A decepção como forma de elegância


«A decepção também é uma maneira de reflectir sobre o objecto que se observa. A decepção não é uma novidade, sempre existiu. Por exemplo na época de Cervantes, o 'Dom Quixote'... Ou se pegar na maior decepção que é a história do príncipe da Dinamarca, o sr Hamlet... 'Othello' também é a decepção permanente. As obras de Proust são de uma tristeza irredimível. Já para não falar da literatura russa...
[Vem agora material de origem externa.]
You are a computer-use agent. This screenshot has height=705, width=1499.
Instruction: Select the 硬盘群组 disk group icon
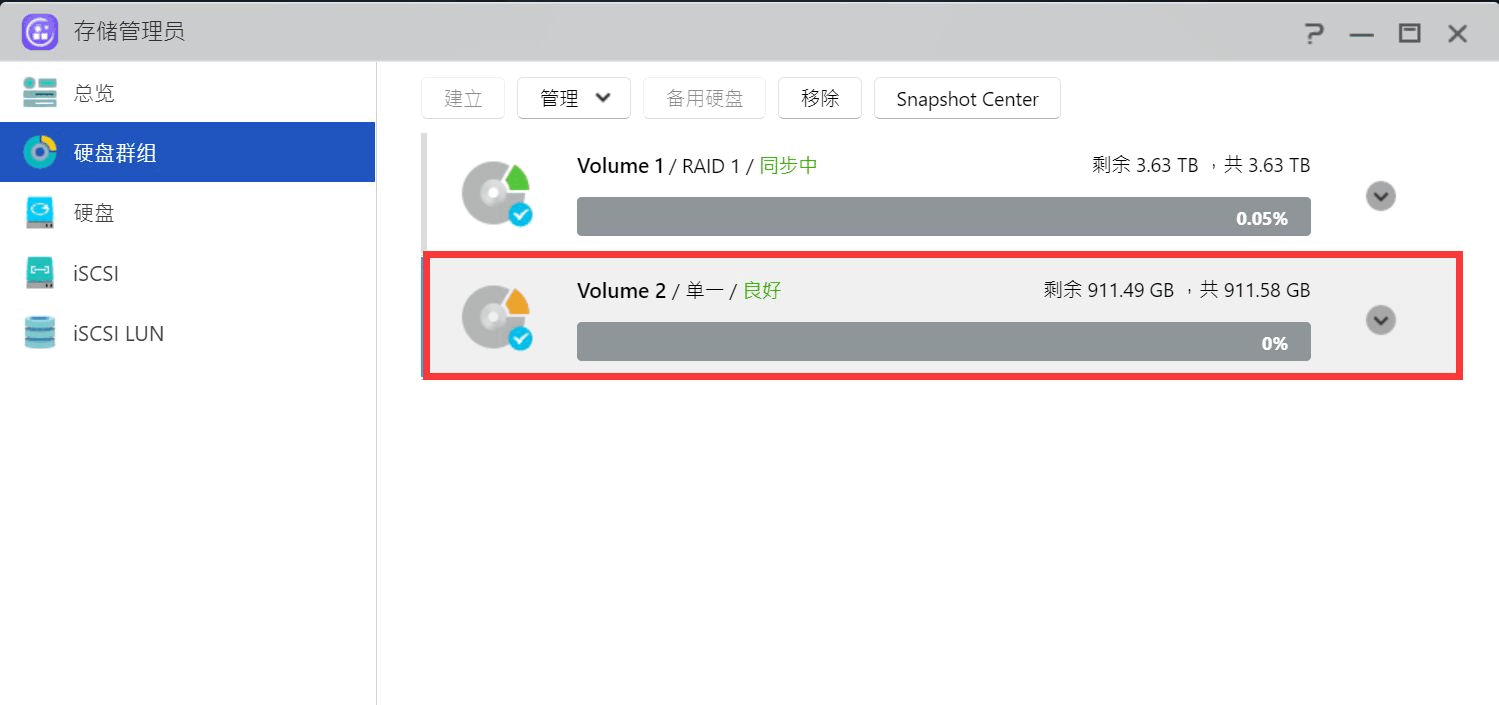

A decepção é uma chave que abre perspectiva sobre as coisas, e se as conseguirmos comunicar, se conseguirmos reflectir com o espectador imaginado para quem fazemos o filme, nem tudo está perdido. Mesmo Fritz Lang, quando foi para a América e deixou para trás a Alemanha e aquele regime abominável, continuou a filmar com a esperança de que um dia as coisas renascessem. Os seres humanos são como a Fénix, renascem das cinzas. Isso que diz da decepção é verdade, mas ao mesmo tempo há um sentimento de partilha, a noção de que há alguém do outro lado. As obras de Gogol são um pesadelo, como as 'Almas Mortas'; mas são dirigidas a alguém que ainda não é um monstro. Esta partilha introduz o optimismo em qualquer obra. O que detesto é que a decepção deixe de ser uma forma de elegância, como em certos filmes que se limitam a ser desagradáveis. E aí é que já não há esperança, nem ninguém com quem falar».

in Y, Suplemento do Publico, entrevista ao cineasta georgiano Otar Iosseliani (n. 1934) que esteve presente em Lisboa, na Cinemateca, na abertura da retrospectiva da sua obra. Filmou na Geórgia, durante a vigência da URSS, até aos anos 70. Depois foi para França, na década de 80.